Henning Bremer Bødtker (14 August 1891 – 19 November 1975) was a Norwegian jurist and civil servant. He was the Attorney General of Norway from 1945 to 1962.
Personal life
He was born in Svelvik as a son of ship captain Jacob Bødtker (1847–1923) and Hilda Tofte (1853–1943).[1] He is a second cousin of professor Adam Trampe Bødtker.[2]
In 1922 he married Swedish citizen Dagmar von Sydow.[1] Their daughter who was also named Dagmar married landowner and politician Carl Oscar Collett.[3]
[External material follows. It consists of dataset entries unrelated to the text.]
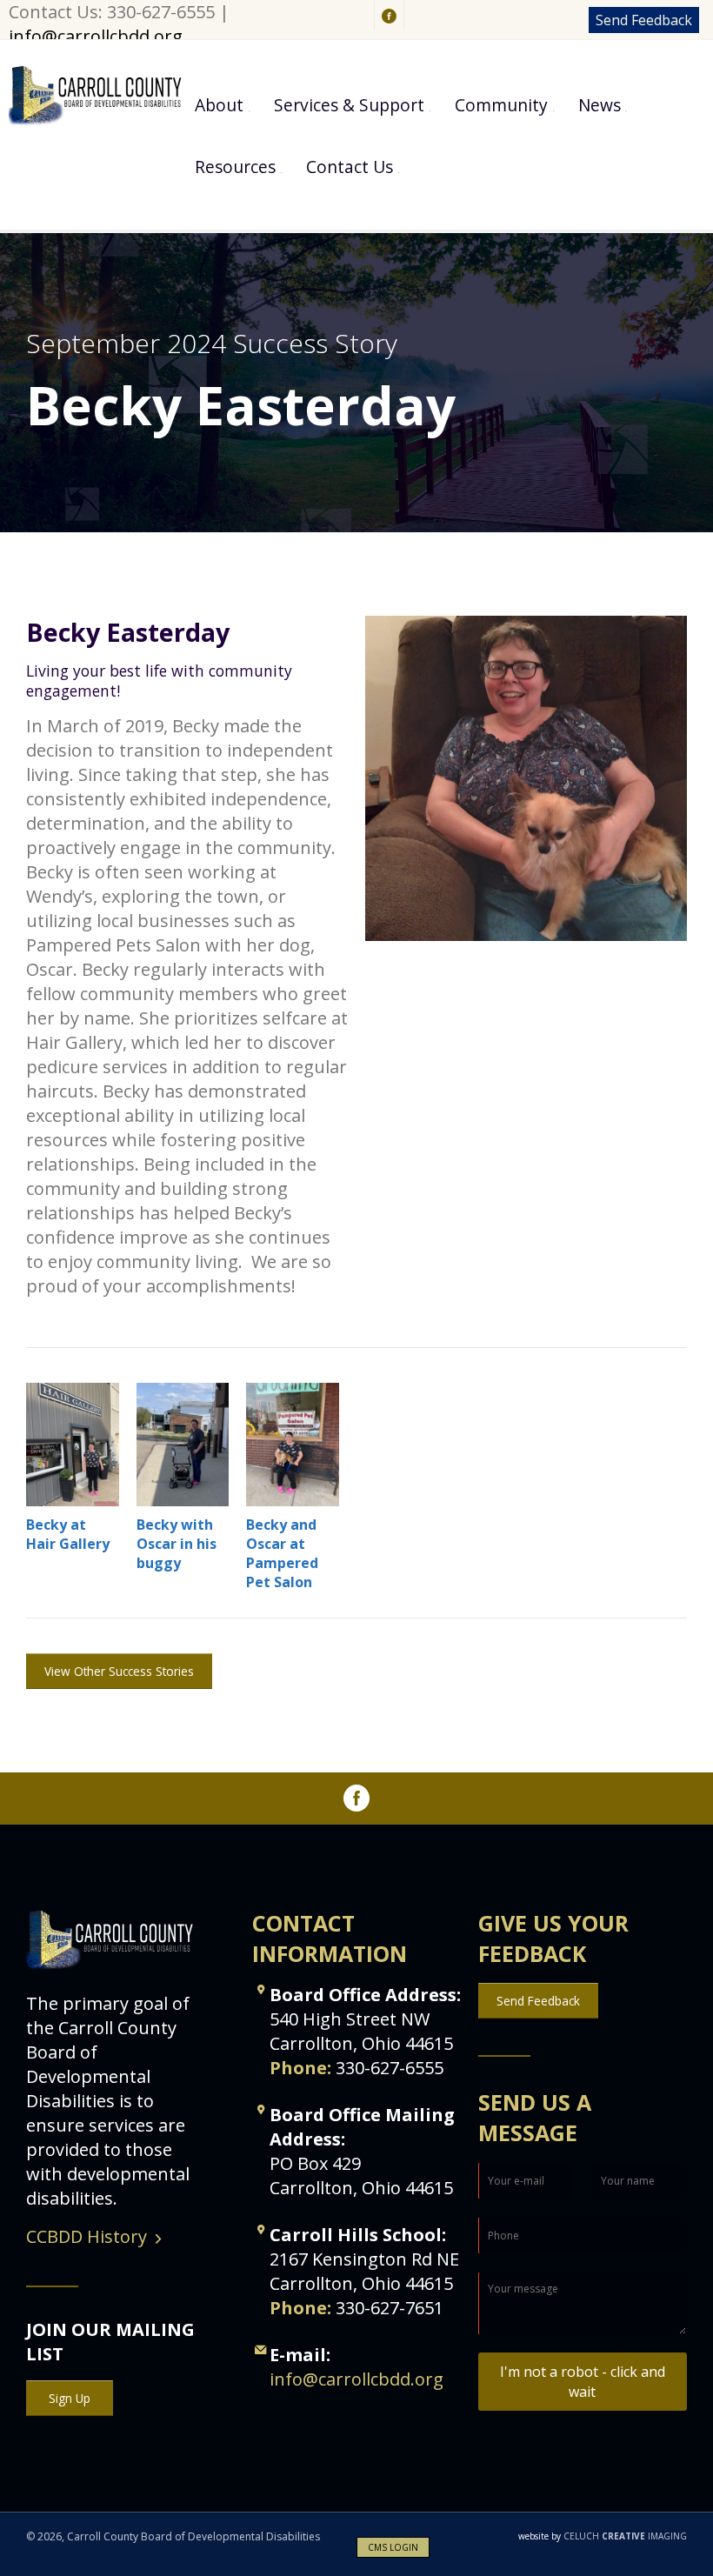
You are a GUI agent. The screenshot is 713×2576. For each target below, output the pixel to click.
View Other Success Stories (119, 1671)
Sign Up (69, 2398)
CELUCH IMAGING (602, 2536)
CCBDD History (86, 2236)
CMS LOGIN (393, 2547)
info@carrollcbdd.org (96, 36)
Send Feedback (644, 20)
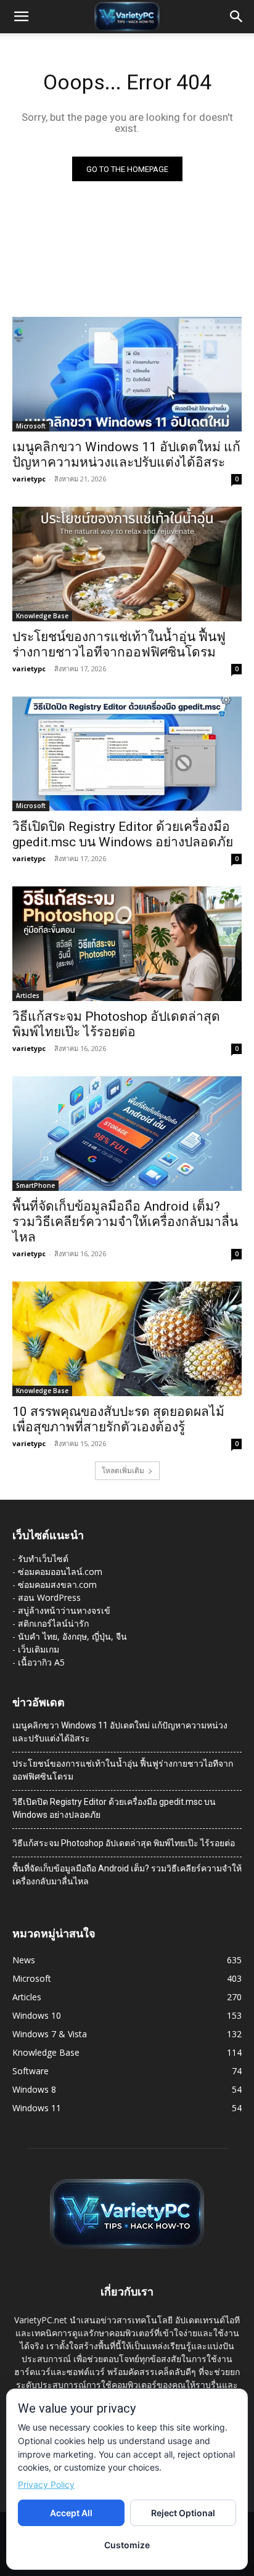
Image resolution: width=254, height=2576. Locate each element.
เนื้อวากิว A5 (41, 1662)
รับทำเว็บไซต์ (43, 1558)
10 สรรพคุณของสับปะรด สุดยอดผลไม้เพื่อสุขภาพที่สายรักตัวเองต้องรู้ (118, 1419)
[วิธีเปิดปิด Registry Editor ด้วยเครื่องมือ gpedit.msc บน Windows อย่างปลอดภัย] (127, 754)
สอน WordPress (49, 1597)
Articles (27, 995)
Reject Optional (183, 2513)
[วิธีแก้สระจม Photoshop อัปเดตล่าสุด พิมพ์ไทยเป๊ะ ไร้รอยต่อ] (127, 943)
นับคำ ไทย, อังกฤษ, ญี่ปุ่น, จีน (72, 1636)
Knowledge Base (42, 615)
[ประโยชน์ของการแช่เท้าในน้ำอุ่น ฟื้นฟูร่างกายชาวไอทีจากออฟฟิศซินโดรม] (127, 564)
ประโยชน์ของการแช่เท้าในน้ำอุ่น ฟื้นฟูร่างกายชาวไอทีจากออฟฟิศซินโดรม (119, 644)
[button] (21, 16)
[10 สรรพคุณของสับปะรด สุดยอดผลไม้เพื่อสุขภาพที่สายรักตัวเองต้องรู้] (127, 1339)
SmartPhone (35, 1185)
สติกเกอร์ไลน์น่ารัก (53, 1623)
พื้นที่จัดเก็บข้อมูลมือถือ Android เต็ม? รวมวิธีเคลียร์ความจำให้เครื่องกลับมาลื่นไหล (125, 1222)
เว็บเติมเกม (38, 1649)
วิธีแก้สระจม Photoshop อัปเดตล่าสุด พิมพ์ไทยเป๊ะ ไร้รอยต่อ (116, 1024)
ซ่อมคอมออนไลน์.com (60, 1571)
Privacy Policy (46, 2484)
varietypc (29, 478)
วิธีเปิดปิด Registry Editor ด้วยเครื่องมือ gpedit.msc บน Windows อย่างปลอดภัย (122, 834)
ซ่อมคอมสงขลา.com (57, 1584)
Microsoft (31, 426)
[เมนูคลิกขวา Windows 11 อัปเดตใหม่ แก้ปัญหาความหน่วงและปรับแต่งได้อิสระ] (127, 374)
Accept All (71, 2513)
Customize (127, 2545)
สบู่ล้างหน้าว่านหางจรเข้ (64, 1610)
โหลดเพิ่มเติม (123, 1470)
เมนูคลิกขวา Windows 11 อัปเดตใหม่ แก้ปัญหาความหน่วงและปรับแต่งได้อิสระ (126, 455)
From 1919 he was a practising lawyer in Oslo. He worked as a secretary for the Norwegian Bar Association from 1929 to 1937, also editing Norsk Sakførerblad for the last six years. He became a board member in the Norwegian Bar Association in 1938 and chaired the organization from 1940 to 1947.[1] During the occupation of Norway by Nazi Germany he was imprisoned in Møllergata 19 from 12 June 1941, then in Grini concentration camp from 12 September 1941 to 4 September 1942.[4] He had endeavored to keep the Norwegian Bar Association from being usurped by the Nazis. His organization was one of forty-three to protest nazification attempts on 15 May 1941, in a letter addressed directly to ReichskommissarJosef Terboven. This protest of the 43 was met with harsh reactions; already on 12 June 1941 arrest orders were issued on Bødtker and fellow signatory Erling Steen. On 18 June six more protesters were arrested.[5]
Post-war career
After the war he served as the Attorney General of Norway from 1945 to 1962. He chaired the committees that oversaw the transition to peacetime of Nortraship between 1945 and 1946, and then the Norwegian whaling fleet between 1946 and 1947.[1]